The equation for the chemical composition is given by

(25)\[\begin{split}\boxed{ \begin{aligned} \dfrac{1}{Sc}\left[\left(Sc\dfrac{\partial}{\partial t} + \kappa_\xi\,\dfrac{\ell(\ell+1)}{r^2} \right)\right. & \,{\cal C}_n & \\ -\kappa_\xi\,\left(\dfrac{d\ln\kappa_\xi}{dr}+\dfrac{d\ln\tilde{\rho}}{dr}+ +\dfrac{2}{r}\right) &\,{\cal C}'_n & \\ -\kappa_\xi & \,{\cal C}''_n \left. \phantom{\dfrac{d\nu}{dr}}\right]& \xi_{\ell m n} \\ = {\cal N}^\xi_{\ell m} = \int d\Omega\,{Y_{\ell}^{m}}^\star\,{\cal N}^\xi = \int d\Omega\,{Y_{\ell}^{m}}^\star\,\left[-\vec{u}\cdot\vec{\nabla}\xi \right]\,. & & \end{aligned}}\end{split}\]

Once again, the numerical evaluation of the right-hand-side (i.e. the non-linear term) is discussed below.

See also

The exact computation of the linear terms of (25) are coded in the subroutines get_xiMat

Equation for the poloidal magnetic potential \(g\)

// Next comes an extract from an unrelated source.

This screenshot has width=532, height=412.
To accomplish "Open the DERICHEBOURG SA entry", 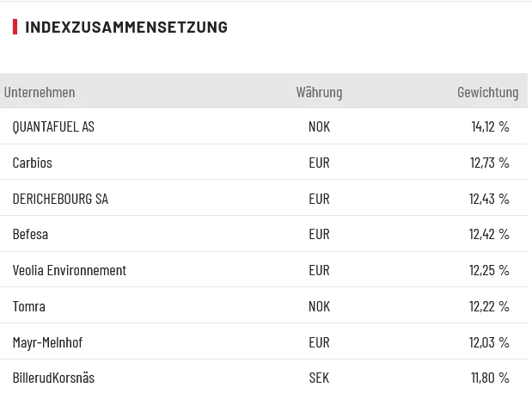I will pyautogui.click(x=60, y=199).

The equation for the poloidal magnetic potential is the radial component of the dynamo equation since

\[\vec{e_r}\cdot\left(\dfrac{\partial \vec{B}}{\partial t}\right) = \dfrac{\partial}{\partial t}(\vec{e_r}\cdot\vec{B})=-\Delta_H\dfrac{\partial g}{\partial t}.\]

The spectral form then reads

(26)\[\begin{split}\boxed{ \begin{aligned} \dfrac{\ell(\ell+1)}{r^2}\left[\left(\dfrac{\partial}{\partial t} + \dfrac{1}{Pm}\lambda\,\dfrac{\ell(\ell+1)}{r^2} \right)\right. & \,{\cal C}_n & \\ -\dfrac{1}{Pm}\,\lambda & \,{\cal C}''_n \left. \phantom{\dfrac{d\nu}{dr}}\right]& g_{\ell m n} \\ = {\cal N}^g_{\ell m} = \int d\Omega\,{Y_{\ell}^{m}}^\star\,{\cal N}^g=\int d\Omega\,{Y_{\ell}^{m}}^\star\,\vec{e_r}\cdot \vec{D}\,. & & \end{aligned}}\end{split}\]

See also

The exact computation of the linear terms of (26) are coded in the subroutines get_bMat

Equation for the toroidal magnetic potential \(h\)

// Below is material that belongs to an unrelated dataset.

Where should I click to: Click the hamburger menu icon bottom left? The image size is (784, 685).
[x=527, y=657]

The equation for the toroidal magnetic field coefficient reads

(27)\[\begin{split}\boxed{ \begin{aligned} \dfrac{\ell(\ell+1)}{r^2}\left[\left(\dfrac{\partial}{\partial t} + \dfrac{1}{Pm}\lambda\,\dfrac{\ell(\ell+1)}{r^2} \right)\right. & \,{\cal C}_n & \\ -\dfrac{1}{Pm}\,\dfrac{d\lambda}{dr} &\,{\cal C}'_n & \\ -\dfrac{1}{Pm}\,\lambda & \,{\cal C}''_n \left. \phantom{\dfrac{d\nu}{dr}}\right]& h_{\ell m n} \\ = {\cal N}^h_{\ell m}= \int d\Omega\,{Y_{\ell}^{m}}^\star\,{\cal N}^h = \int d\Omega\,{Y_{\ell}^{m}}^\star\,\vec{e_r}\cdot \left(\vec{\nabla}\times \vec{D}\right)\,. & & \end{aligned}}\end{split}\]

See also

The exact computation of the linear terms of (27) are coded in the subroutines get_bMat

Note

We note that the terms on the left hand side of (26) and (27) resulting from the magnetic diffusion term and the explicit time derivative completely decouple in spherical harmonic degree and order.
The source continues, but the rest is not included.